- Requirement -
Please find the line that holds "Instruction: Apply the 标准 template" below and reproduce it, along with every line after it through the end, exactly and without pictures.

*** Exercise data Section Begins ***

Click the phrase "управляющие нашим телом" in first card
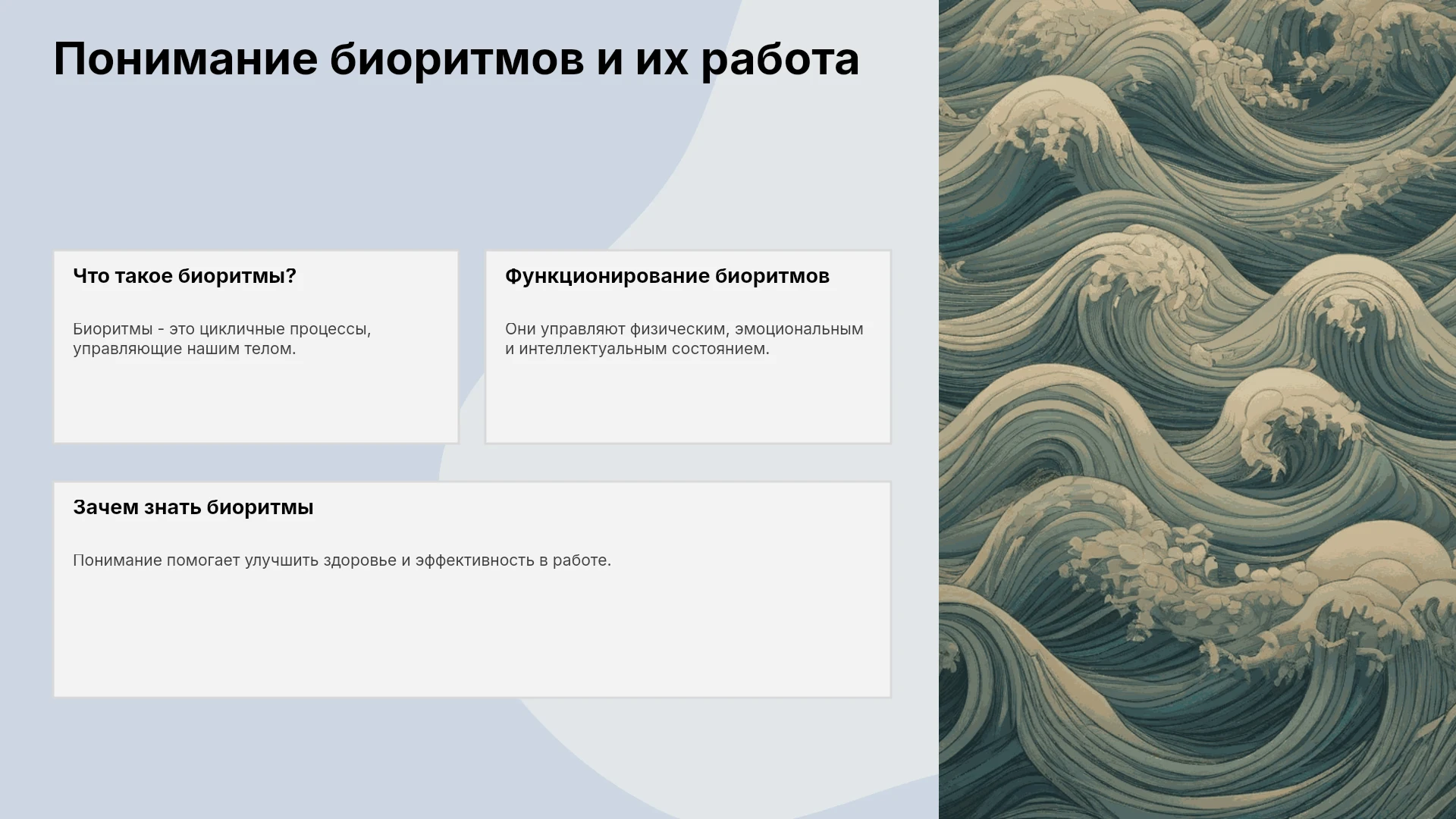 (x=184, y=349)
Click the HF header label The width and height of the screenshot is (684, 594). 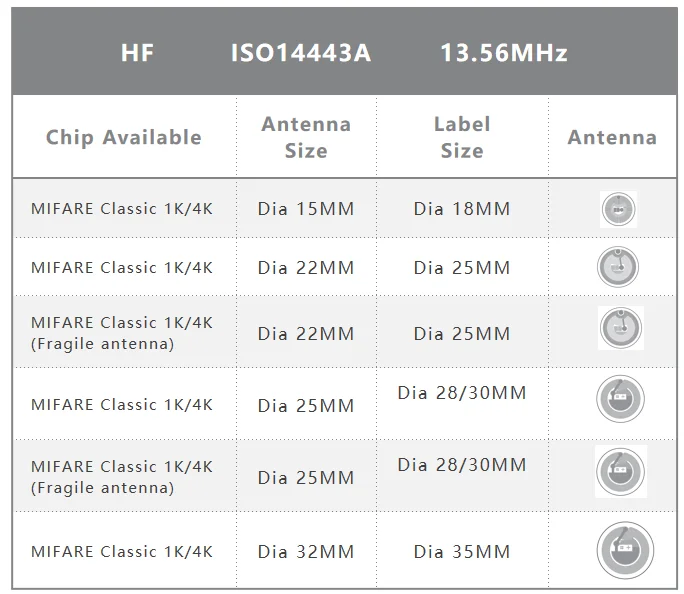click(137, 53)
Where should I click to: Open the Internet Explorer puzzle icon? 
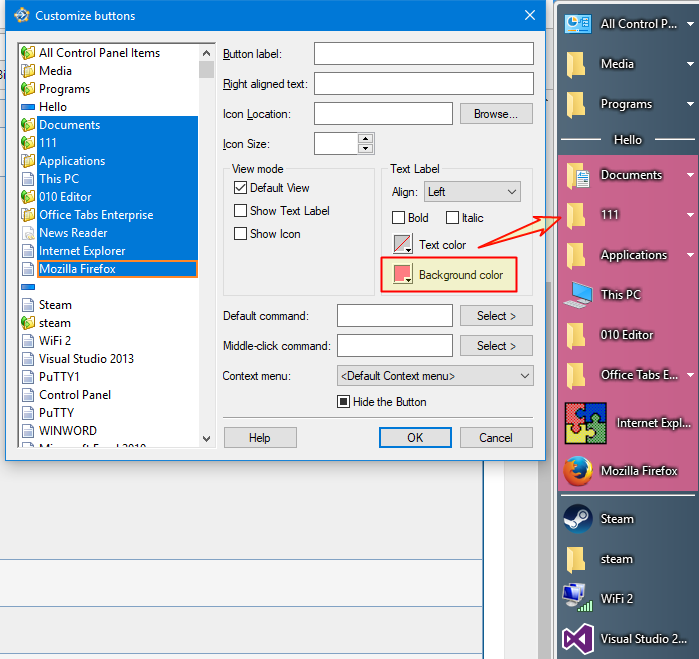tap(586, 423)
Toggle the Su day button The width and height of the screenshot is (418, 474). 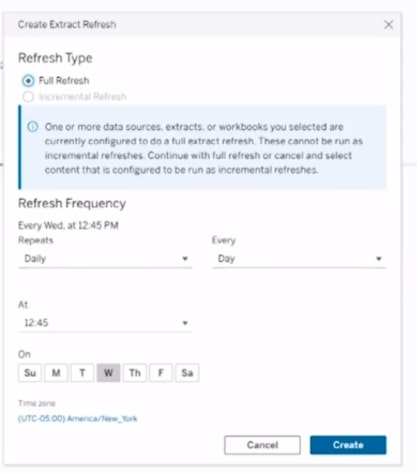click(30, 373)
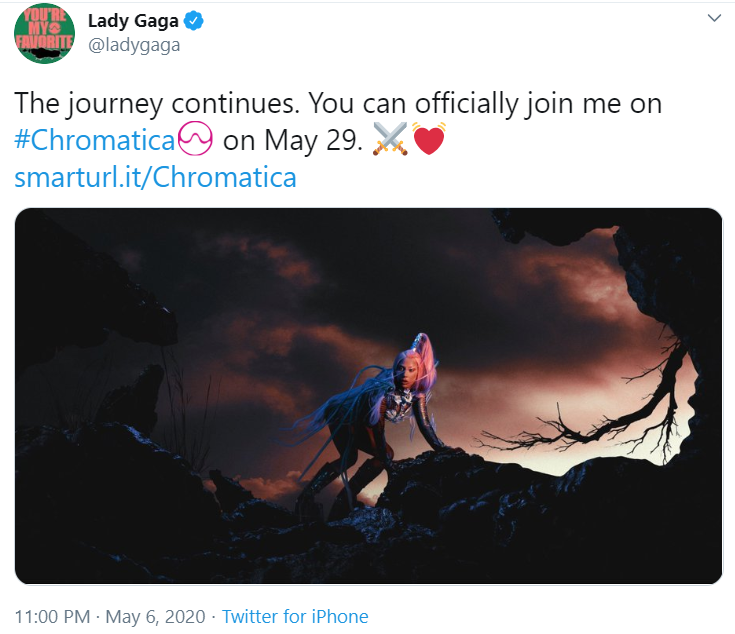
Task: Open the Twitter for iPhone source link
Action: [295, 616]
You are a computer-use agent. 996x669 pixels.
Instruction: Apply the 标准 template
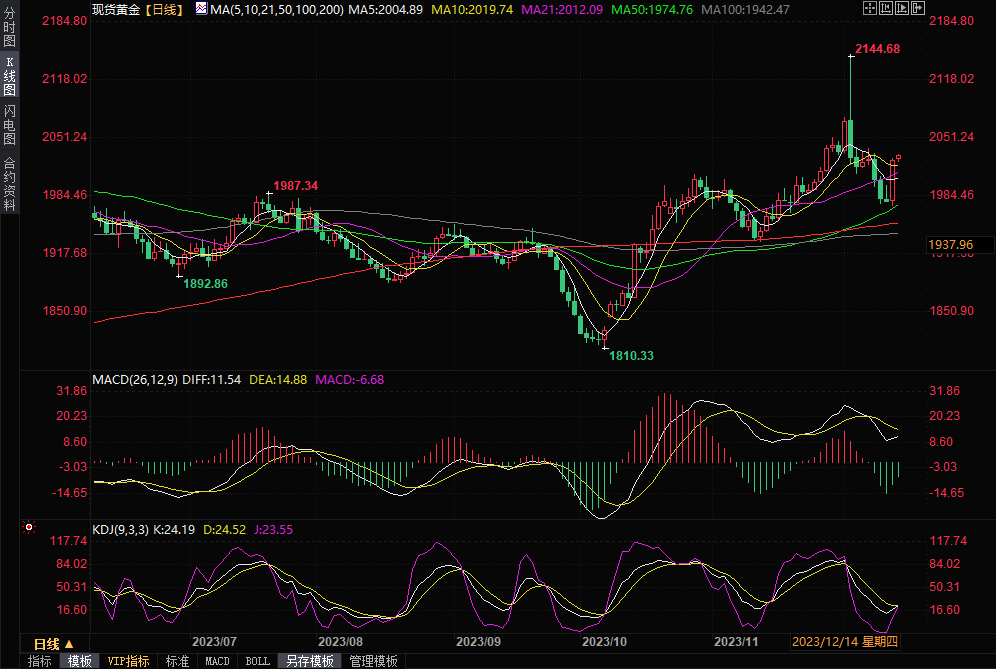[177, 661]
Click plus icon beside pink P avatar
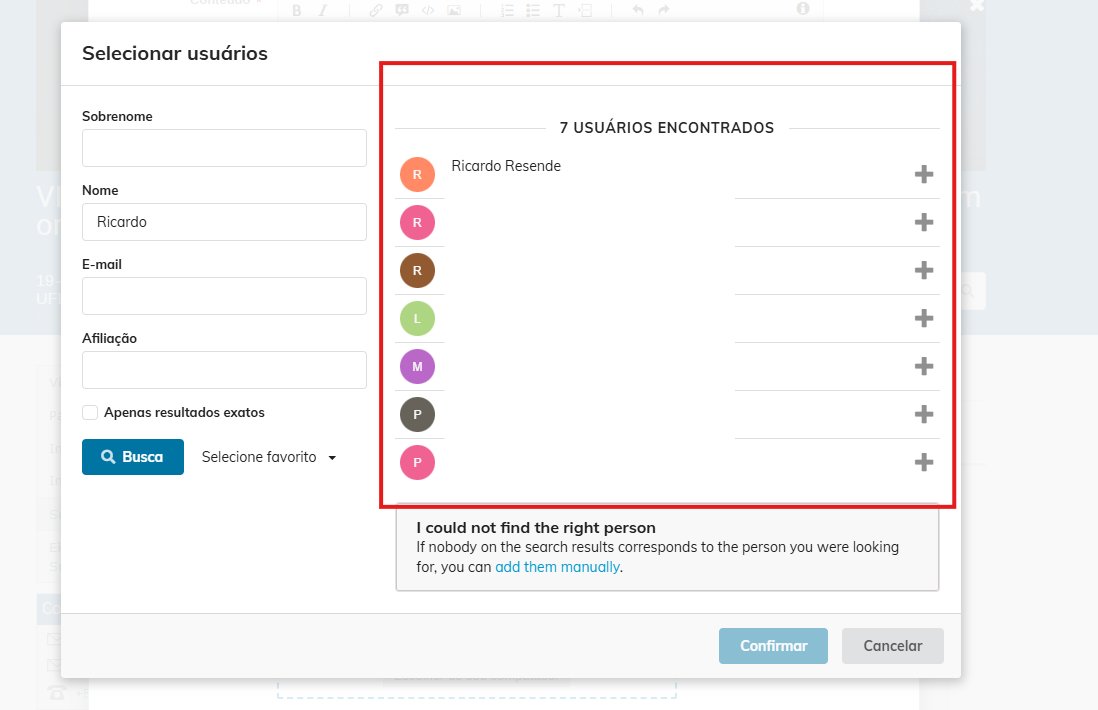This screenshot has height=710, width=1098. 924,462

*** Exercise data Section Ends ***

- Result -
Instruction: Apply the 标准 template
[177, 661]
Click plus icon beside pink P avatar
This screenshot has height=710, width=1098. 924,462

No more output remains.